* _Brief_: With the pictures left out, transcribe exactly the lines from the one with "The image size is (1479, 592)." through the end of the data.

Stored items
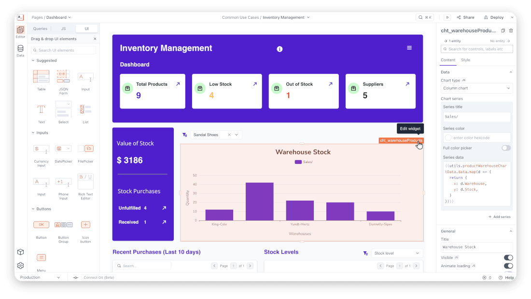Click the arrow icon on Total Products card
The width and height of the screenshot is (531, 299).
pos(178,84)
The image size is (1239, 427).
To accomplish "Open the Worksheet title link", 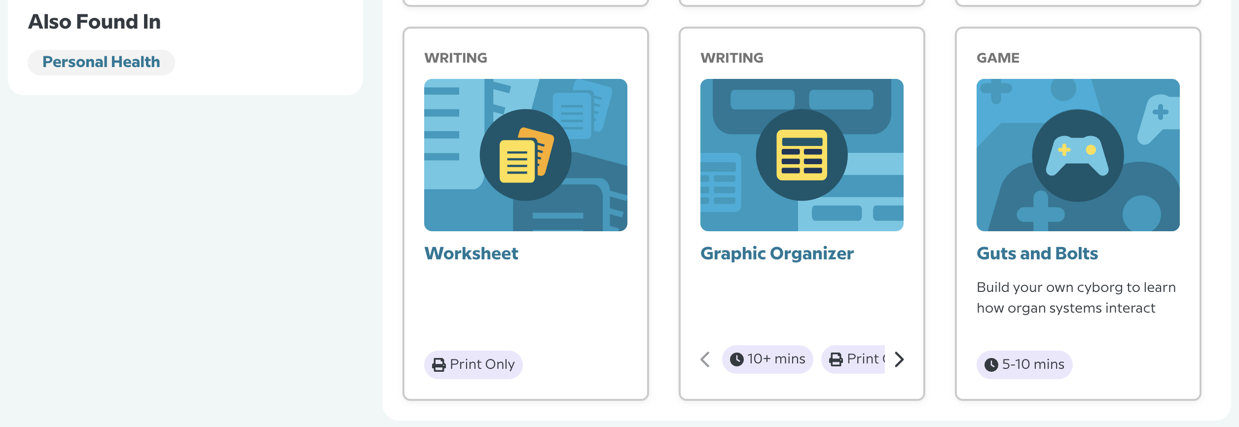I will pos(471,253).
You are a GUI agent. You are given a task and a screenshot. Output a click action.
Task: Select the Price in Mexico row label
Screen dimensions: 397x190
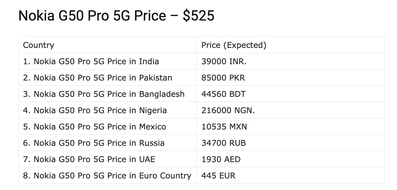95,127
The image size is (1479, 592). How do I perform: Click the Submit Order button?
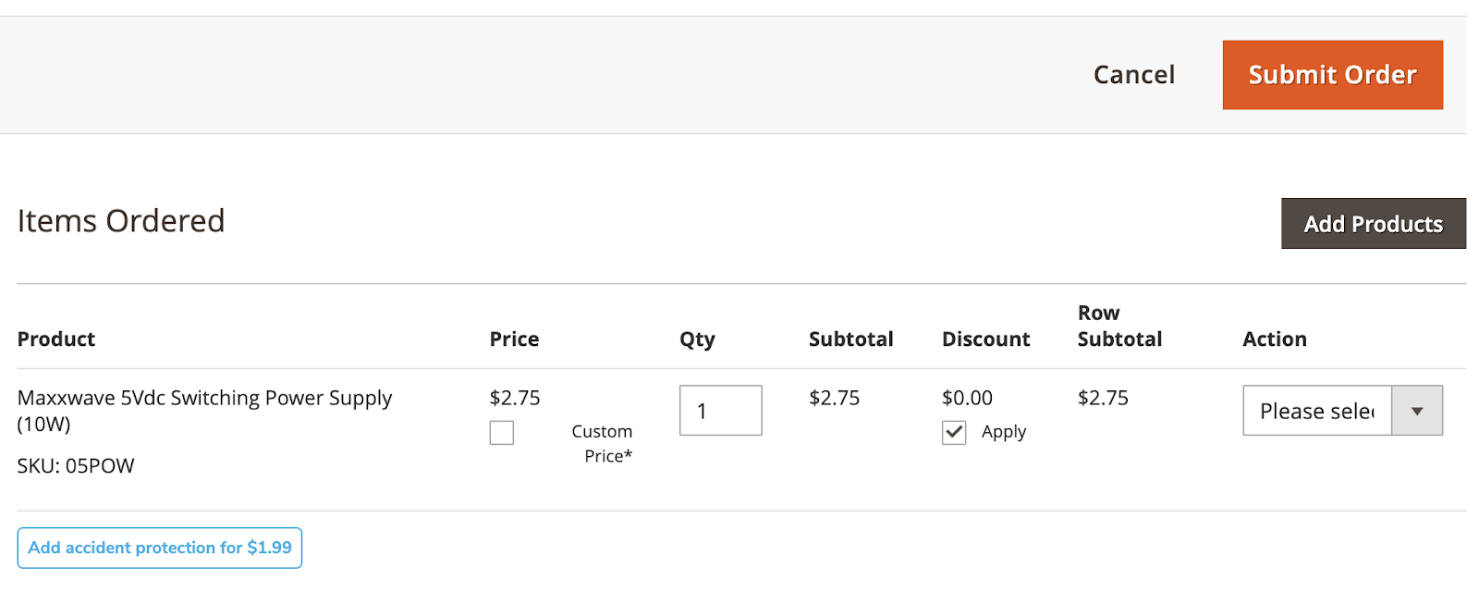[x=1331, y=75]
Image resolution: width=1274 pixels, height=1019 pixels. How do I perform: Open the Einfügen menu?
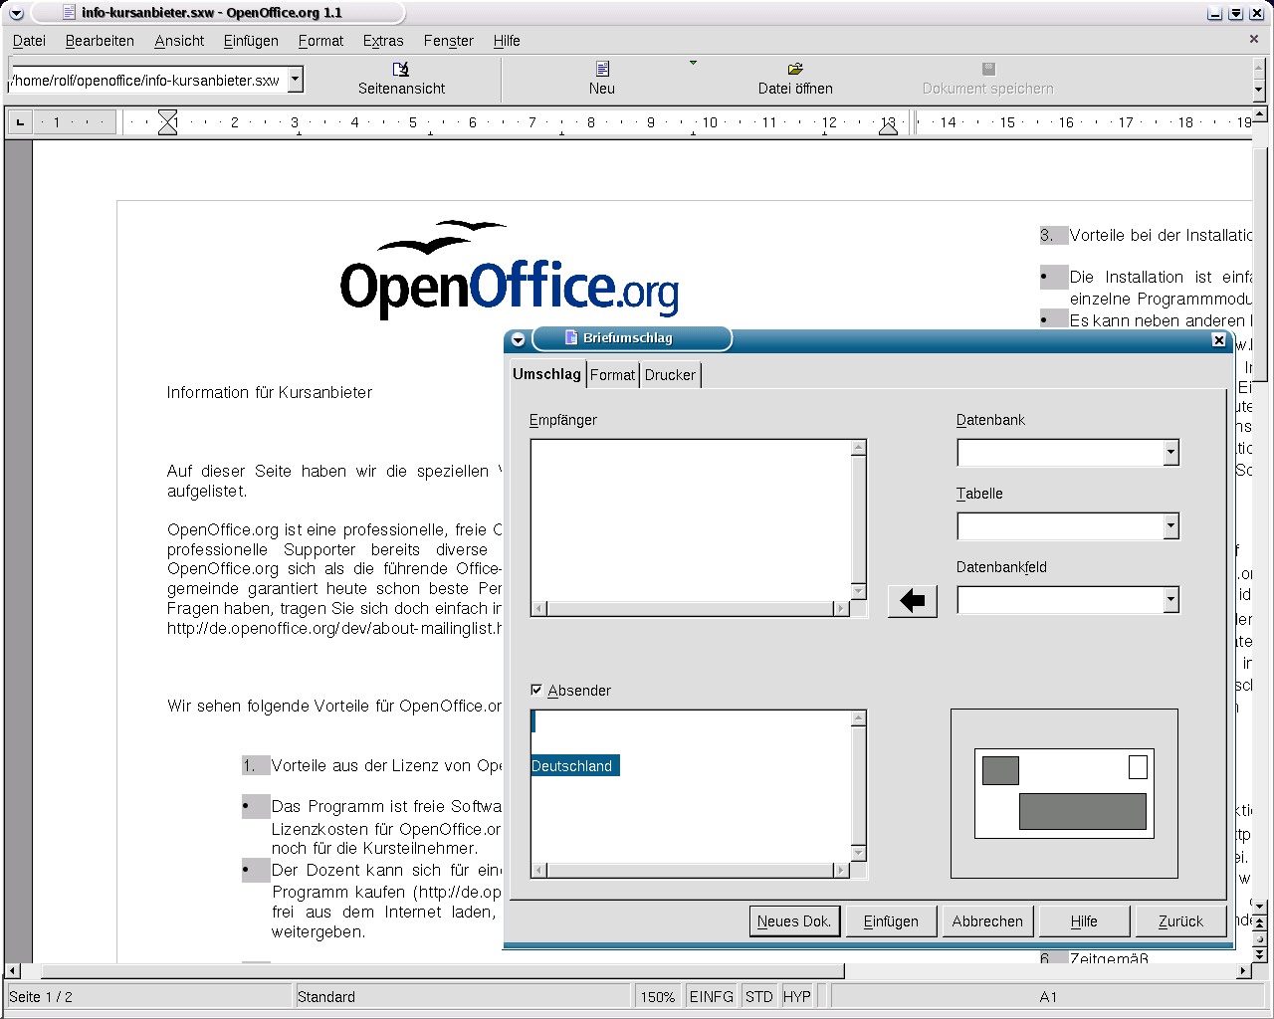pos(251,41)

* _Result_:
The image size is (1479, 592). How do I perform: Click the Submit Order button?
[x=1331, y=75]
Image resolution: width=1274 pixels, height=1019 pixels. How do I perform: Open the Einfügen menu?
pos(251,41)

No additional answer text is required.